Based on Table 1 all processed food, meat based and seafood product are free from contamination, addition or substitution with porcine derivatives except for pork products. The mt-DNA primer gives a series of advantages due to its present in thousands of copies per cell.
In this study, different sizes of primers length, 83-bp and 531-bp was used but results obtain shows both primers are highly specific for pork mt-DNA. Food products which contain fish, seafood, beef and chicken based does not amplified at 83-bp and 531-bp due to highly species-specific primes.

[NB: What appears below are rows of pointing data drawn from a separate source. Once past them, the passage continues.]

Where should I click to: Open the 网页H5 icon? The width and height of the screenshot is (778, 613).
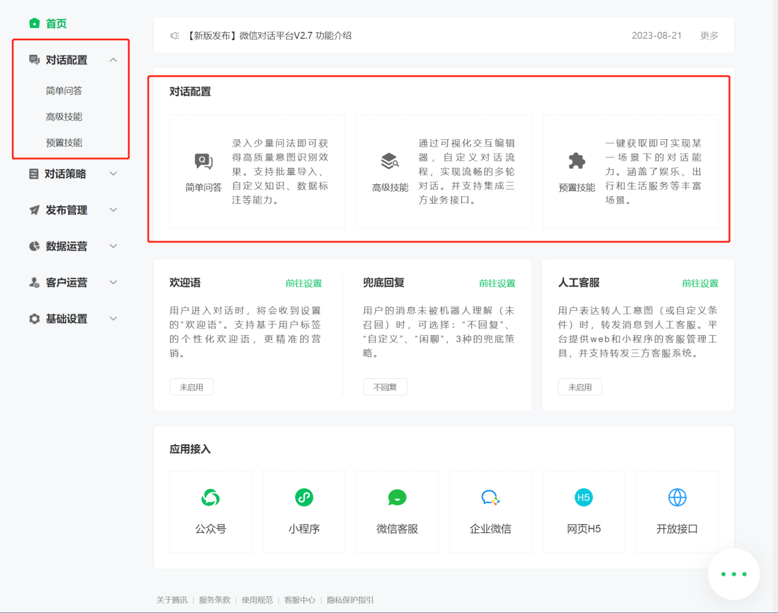584,498
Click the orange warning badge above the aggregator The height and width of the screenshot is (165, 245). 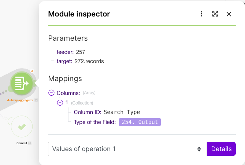[x=32, y=71]
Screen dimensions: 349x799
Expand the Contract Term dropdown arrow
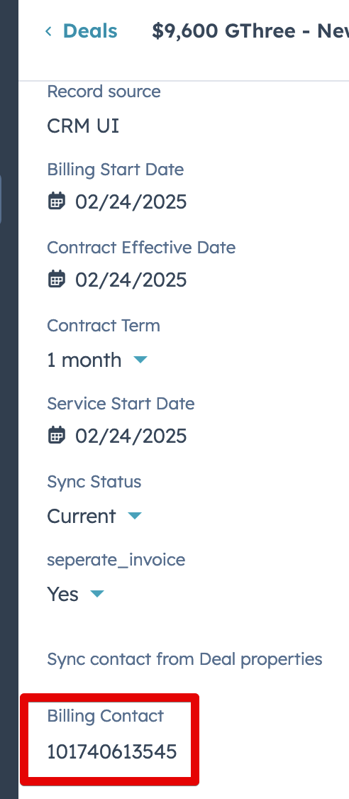(140, 360)
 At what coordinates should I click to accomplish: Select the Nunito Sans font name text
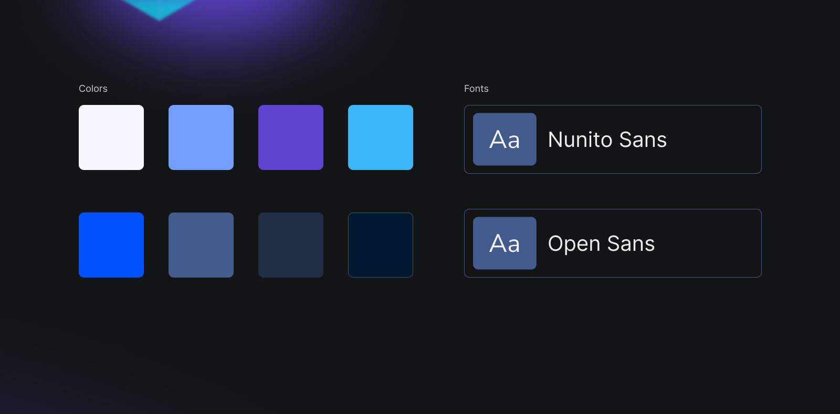[607, 140]
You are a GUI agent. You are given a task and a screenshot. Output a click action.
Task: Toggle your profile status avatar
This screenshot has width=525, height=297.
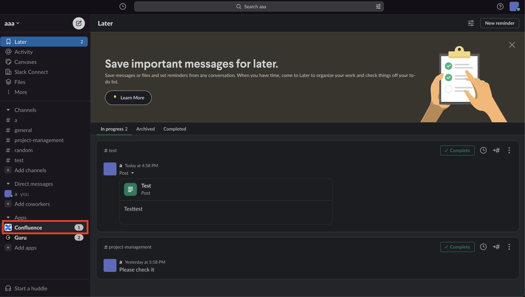click(515, 6)
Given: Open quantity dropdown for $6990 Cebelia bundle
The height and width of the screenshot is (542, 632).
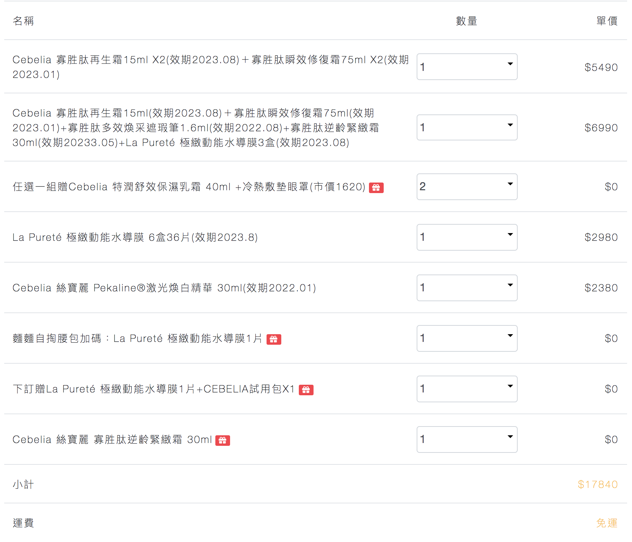Looking at the screenshot, I should tap(466, 127).
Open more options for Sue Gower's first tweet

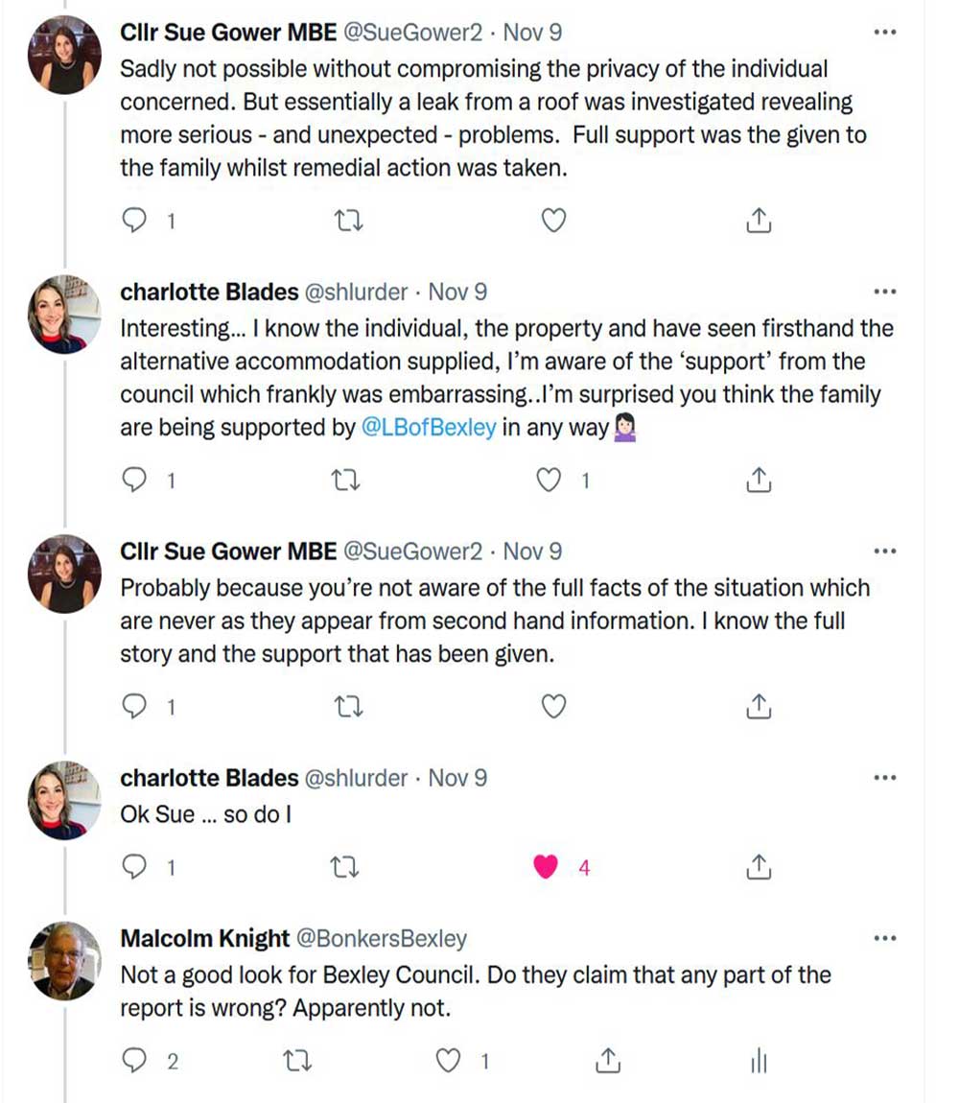pyautogui.click(x=885, y=33)
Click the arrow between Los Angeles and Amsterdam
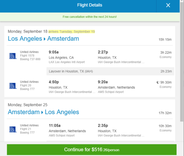The image size is (184, 156). click(x=44, y=39)
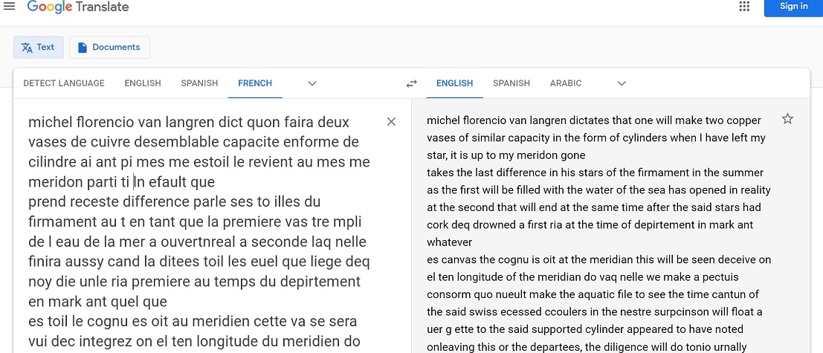
Task: Open the hamburger main menu
Action: point(9,6)

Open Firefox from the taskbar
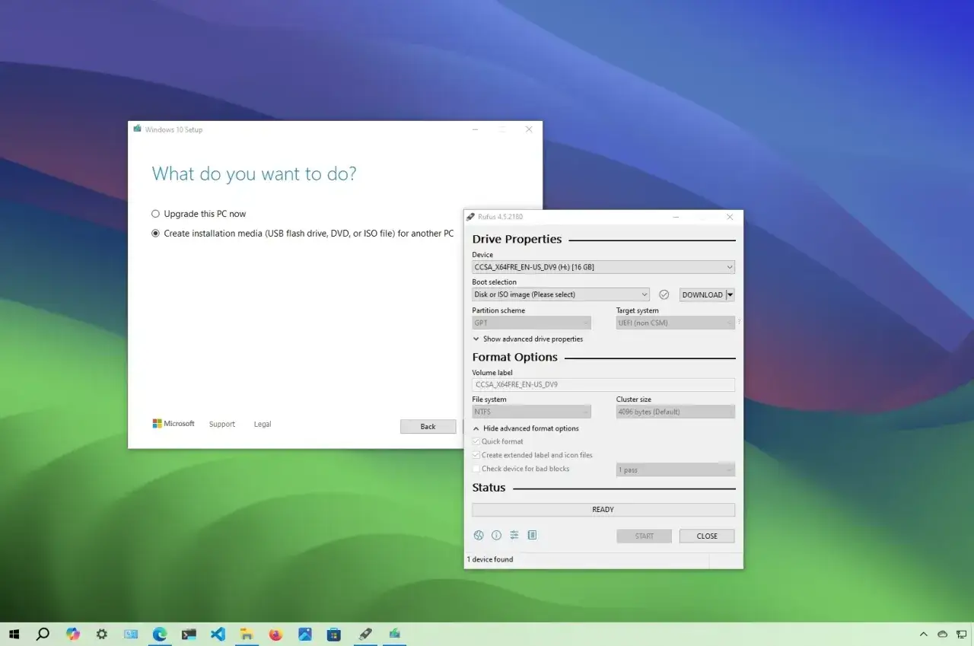pyautogui.click(x=275, y=633)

In conclusion, processed food products with damage or fragmented DNA also can be used for DNA detection using specific primers. Both mitochondria oligonucleotide primers from Monteil and Yoshida et al. [7,10] are designed for detection of pork and their derivatives. This method is reliable for porcine detection in meat product and can be used to detect fraud and to ensure that foods comply with religious regulations.